_REQUEST:_
Can you copy every one of the records below verbatim, line for line?

_MATERIAL:_
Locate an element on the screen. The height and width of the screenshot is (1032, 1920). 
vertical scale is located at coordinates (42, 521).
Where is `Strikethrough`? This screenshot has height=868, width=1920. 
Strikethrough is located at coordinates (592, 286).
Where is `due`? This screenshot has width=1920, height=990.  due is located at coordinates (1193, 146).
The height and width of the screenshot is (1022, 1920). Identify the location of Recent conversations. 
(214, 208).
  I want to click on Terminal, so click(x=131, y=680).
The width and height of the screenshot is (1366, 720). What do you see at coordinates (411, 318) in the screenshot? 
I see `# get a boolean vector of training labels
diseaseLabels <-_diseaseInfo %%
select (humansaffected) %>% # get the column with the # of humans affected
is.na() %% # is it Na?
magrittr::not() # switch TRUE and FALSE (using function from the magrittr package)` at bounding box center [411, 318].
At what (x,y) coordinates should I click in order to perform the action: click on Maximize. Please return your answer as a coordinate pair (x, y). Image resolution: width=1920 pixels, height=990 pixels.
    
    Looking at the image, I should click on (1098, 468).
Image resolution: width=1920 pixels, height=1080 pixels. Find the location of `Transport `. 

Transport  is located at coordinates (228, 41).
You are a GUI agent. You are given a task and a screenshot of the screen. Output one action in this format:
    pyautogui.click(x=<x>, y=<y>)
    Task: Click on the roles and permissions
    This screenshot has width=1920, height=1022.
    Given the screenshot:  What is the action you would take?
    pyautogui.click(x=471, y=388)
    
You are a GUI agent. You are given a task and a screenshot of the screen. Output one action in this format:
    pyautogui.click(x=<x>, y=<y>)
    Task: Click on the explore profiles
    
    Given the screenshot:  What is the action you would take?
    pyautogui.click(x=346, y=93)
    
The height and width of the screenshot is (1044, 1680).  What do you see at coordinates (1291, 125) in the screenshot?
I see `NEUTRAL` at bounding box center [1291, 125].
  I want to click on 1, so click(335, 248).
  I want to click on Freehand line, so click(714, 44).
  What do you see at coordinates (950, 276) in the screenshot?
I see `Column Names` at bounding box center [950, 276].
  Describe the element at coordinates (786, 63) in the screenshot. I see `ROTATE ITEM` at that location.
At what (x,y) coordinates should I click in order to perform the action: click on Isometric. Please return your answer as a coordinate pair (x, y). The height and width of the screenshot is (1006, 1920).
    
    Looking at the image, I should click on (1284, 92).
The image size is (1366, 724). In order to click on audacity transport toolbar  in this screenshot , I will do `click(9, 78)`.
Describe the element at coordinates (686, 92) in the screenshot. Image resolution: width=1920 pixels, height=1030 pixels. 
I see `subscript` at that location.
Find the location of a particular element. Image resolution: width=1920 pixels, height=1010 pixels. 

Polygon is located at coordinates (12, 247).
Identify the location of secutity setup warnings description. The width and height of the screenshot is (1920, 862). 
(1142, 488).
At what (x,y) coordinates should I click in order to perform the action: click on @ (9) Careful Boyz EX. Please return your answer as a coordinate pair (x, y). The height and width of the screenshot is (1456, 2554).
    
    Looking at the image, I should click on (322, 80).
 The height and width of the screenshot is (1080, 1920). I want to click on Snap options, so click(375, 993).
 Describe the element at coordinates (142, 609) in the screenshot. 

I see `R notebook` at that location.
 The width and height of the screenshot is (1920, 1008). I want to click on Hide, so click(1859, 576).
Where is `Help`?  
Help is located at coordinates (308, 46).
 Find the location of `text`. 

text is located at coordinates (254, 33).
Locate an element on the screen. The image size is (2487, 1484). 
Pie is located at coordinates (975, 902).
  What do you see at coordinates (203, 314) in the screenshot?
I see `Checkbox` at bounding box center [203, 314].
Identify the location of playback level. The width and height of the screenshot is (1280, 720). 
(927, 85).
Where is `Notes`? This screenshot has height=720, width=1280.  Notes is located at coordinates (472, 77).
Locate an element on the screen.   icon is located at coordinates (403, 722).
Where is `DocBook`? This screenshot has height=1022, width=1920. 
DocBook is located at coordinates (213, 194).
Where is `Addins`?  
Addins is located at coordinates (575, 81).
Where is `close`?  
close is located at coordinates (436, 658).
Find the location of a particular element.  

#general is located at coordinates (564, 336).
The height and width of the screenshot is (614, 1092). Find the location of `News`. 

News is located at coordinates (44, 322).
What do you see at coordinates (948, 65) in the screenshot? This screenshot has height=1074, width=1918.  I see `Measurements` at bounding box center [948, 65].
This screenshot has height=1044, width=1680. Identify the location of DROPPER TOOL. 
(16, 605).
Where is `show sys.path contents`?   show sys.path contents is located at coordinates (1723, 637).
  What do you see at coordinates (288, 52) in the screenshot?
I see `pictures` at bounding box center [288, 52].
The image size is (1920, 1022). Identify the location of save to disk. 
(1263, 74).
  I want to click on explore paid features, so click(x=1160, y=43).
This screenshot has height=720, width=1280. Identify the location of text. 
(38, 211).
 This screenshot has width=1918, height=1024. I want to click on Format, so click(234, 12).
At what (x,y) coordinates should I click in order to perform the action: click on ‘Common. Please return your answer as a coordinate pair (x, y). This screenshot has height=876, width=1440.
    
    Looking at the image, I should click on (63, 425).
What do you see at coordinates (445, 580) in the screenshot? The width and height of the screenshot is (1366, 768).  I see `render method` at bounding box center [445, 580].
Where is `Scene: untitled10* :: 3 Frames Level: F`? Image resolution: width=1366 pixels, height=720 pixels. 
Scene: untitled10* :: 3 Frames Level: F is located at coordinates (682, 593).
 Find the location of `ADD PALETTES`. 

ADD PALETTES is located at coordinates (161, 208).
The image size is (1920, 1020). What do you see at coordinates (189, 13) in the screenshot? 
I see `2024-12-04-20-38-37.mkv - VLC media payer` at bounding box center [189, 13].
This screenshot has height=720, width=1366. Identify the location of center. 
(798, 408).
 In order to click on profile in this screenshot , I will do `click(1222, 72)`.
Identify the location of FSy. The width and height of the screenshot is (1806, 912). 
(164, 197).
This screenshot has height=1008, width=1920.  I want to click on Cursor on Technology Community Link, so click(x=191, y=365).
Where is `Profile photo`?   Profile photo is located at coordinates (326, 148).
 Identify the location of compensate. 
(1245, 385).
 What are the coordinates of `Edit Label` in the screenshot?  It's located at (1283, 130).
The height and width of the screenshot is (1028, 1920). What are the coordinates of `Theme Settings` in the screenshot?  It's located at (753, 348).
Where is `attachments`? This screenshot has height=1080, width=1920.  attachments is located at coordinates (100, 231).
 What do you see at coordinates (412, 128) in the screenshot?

_THE OUTPUT:_
Locate an element on the screen. The height and width of the screenshot is (1032, 1920). 
vertical scale is located at coordinates (42, 521).
Where is `Strikethrough`? This screenshot has height=868, width=1920. 
Strikethrough is located at coordinates (592, 286).
Where is `due`? This screenshot has width=1920, height=990.  due is located at coordinates (1193, 146).
The height and width of the screenshot is (1022, 1920). Identify the location of Recent conversations. 
(214, 208).
  I want to click on Terminal, so click(x=131, y=680).
The width and height of the screenshot is (1366, 720). What do you see at coordinates (411, 318) in the screenshot? 
I see `# get a boolean vector of training labels
diseaseLabels <-_diseaseInfo %%
select (humansaffected) %>% # get the column with the # of humans affected
is.na() %% # is it Na?
magrittr::not() # switch TRUE and FALSE (using function from the magrittr package)` at bounding box center [411, 318].
At what (x,y) coordinates should I click in order to perform the action: click on Maximize. Please return your answer as a coordinate pair (x, y). Image resolution: width=1920 pixels, height=990 pixels.
    
    Looking at the image, I should click on (1098, 468).
Image resolution: width=1920 pixels, height=1080 pixels. Find the location of `Transport `. 

Transport  is located at coordinates (228, 41).
You are a GUI agent. You are given a task and a screenshot of the screen. Output one action in this format:
    pyautogui.click(x=<x>, y=<y>)
    Task: Click on the roles and permissions
    This screenshot has width=1920, height=1022.
    Given the screenshot:  What is the action you would take?
    pyautogui.click(x=471, y=388)
    
You are a GUI agent. You are given a task and a screenshot of the screen. Output one action in this format:
    pyautogui.click(x=<x>, y=<y>)
    Task: Click on the explore profiles
    
    Given the screenshot:  What is the action you would take?
    pyautogui.click(x=346, y=93)
    
The height and width of the screenshot is (1044, 1680).  What do you see at coordinates (1291, 125) in the screenshot?
I see `NEUTRAL` at bounding box center [1291, 125].
  I want to click on 1, so click(335, 248).
  I want to click on Freehand line, so click(714, 44).
  What do you see at coordinates (950, 276) in the screenshot?
I see `Column Names` at bounding box center [950, 276].
  Describe the element at coordinates (786, 63) in the screenshot. I see `ROTATE ITEM` at that location.
At what (x,y) coordinates should I click in order to perform the action: click on Isometric. Please return your answer as a coordinate pair (x, y). The height and width of the screenshot is (1006, 1920).
    
    Looking at the image, I should click on (1284, 92).
The image size is (1366, 724). In order to click on audacity transport toolbar  in this screenshot , I will do `click(9, 78)`.
Describe the element at coordinates (686, 92) in the screenshot. Image resolution: width=1920 pixels, height=1030 pixels. 
I see `subscript` at that location.
Find the location of a particular element. Image resolution: width=1920 pixels, height=1010 pixels. 

Polygon is located at coordinates (12, 247).
Identify the location of secutity setup warnings description. The width and height of the screenshot is (1920, 862). 
(1142, 488).
At what (x,y) coordinates should I click in order to perform the action: click on @ (9) Careful Boyz EX. Please return your answer as a coordinate pair (x, y). The height and width of the screenshot is (1456, 2554).
    
    Looking at the image, I should click on (322, 80).
 The height and width of the screenshot is (1080, 1920). I want to click on Snap options, so click(375, 993).
 Describe the element at coordinates (142, 609) in the screenshot. 

I see `R notebook` at that location.
 The width and height of the screenshot is (1920, 1008). I want to click on Hide, so click(1859, 576).
Where is `Help`?  
Help is located at coordinates (308, 46).
 Find the location of `text`. 

text is located at coordinates (254, 33).
Locate an element on the screen. The image size is (2487, 1484). 
Pie is located at coordinates (975, 902).
  What do you see at coordinates (203, 314) in the screenshot?
I see `Checkbox` at bounding box center [203, 314].
Identify the location of playback level. The width and height of the screenshot is (1280, 720). 
(927, 85).
Where is `Notes`? This screenshot has height=720, width=1280.  Notes is located at coordinates (472, 77).
Locate an element on the screen.   icon is located at coordinates (403, 722).
Where is `DocBook`? This screenshot has height=1022, width=1920. 
DocBook is located at coordinates (213, 194).
Where is `Addins`?  
Addins is located at coordinates (575, 81).
Where is `close`?  
close is located at coordinates (436, 658).
Find the location of a particular element.  

#general is located at coordinates (564, 336).
The height and width of the screenshot is (614, 1092). Find the location of `News`. 

News is located at coordinates (44, 322).
What do you see at coordinates (948, 65) in the screenshot? This screenshot has height=1074, width=1918.  I see `Measurements` at bounding box center [948, 65].
This screenshot has height=1044, width=1680. Identify the location of DROPPER TOOL. 
(16, 605).
Where is `show sys.path contents`?   show sys.path contents is located at coordinates (1723, 637).
  What do you see at coordinates (288, 52) in the screenshot?
I see `pictures` at bounding box center [288, 52].
The image size is (1920, 1022). Identify the location of save to disk. 
(1263, 74).
  I want to click on explore paid features, so click(x=1160, y=43).
This screenshot has height=720, width=1280. Identify the location of text. 
(38, 211).
 This screenshot has width=1918, height=1024. I want to click on Format, so click(234, 12).
At what (x,y) coordinates should I click in order to perform the action: click on ‘Common. Please return your answer as a coordinate pair (x, y). This screenshot has height=876, width=1440.
    
    Looking at the image, I should click on (63, 425).
What do you see at coordinates (445, 580) in the screenshot? The width and height of the screenshot is (1366, 768).  I see `render method` at bounding box center [445, 580].
Where is `Scene: untitled10* :: 3 Frames Level: F`? Image resolution: width=1366 pixels, height=720 pixels. 
Scene: untitled10* :: 3 Frames Level: F is located at coordinates (682, 593).
 Find the location of `ADD PALETTES`. 

ADD PALETTES is located at coordinates (161, 208).
The image size is (1920, 1020). What do you see at coordinates (189, 13) in the screenshot? 
I see `2024-12-04-20-38-37.mkv - VLC media payer` at bounding box center [189, 13].
This screenshot has height=720, width=1366. Identify the location of center. 
(798, 408).
 In order to click on profile in this screenshot , I will do `click(1222, 72)`.
Identify the location of FSy. The width and height of the screenshot is (1806, 912). 
(164, 197).
This screenshot has height=1008, width=1920.  I want to click on Cursor on Technology Community Link, so click(x=191, y=365).
Where is `Profile photo`?   Profile photo is located at coordinates (326, 148).
 Identify the location of compensate. 
(1245, 385).
 What are the coordinates of `Edit Label` in the screenshot?  It's located at (1283, 130).
The height and width of the screenshot is (1028, 1920). What are the coordinates of `Theme Settings` in the screenshot?  It's located at (753, 348).
Where is `attachments`? This screenshot has height=1080, width=1920.  attachments is located at coordinates (100, 231).
 What do you see at coordinates (412, 128) in the screenshot?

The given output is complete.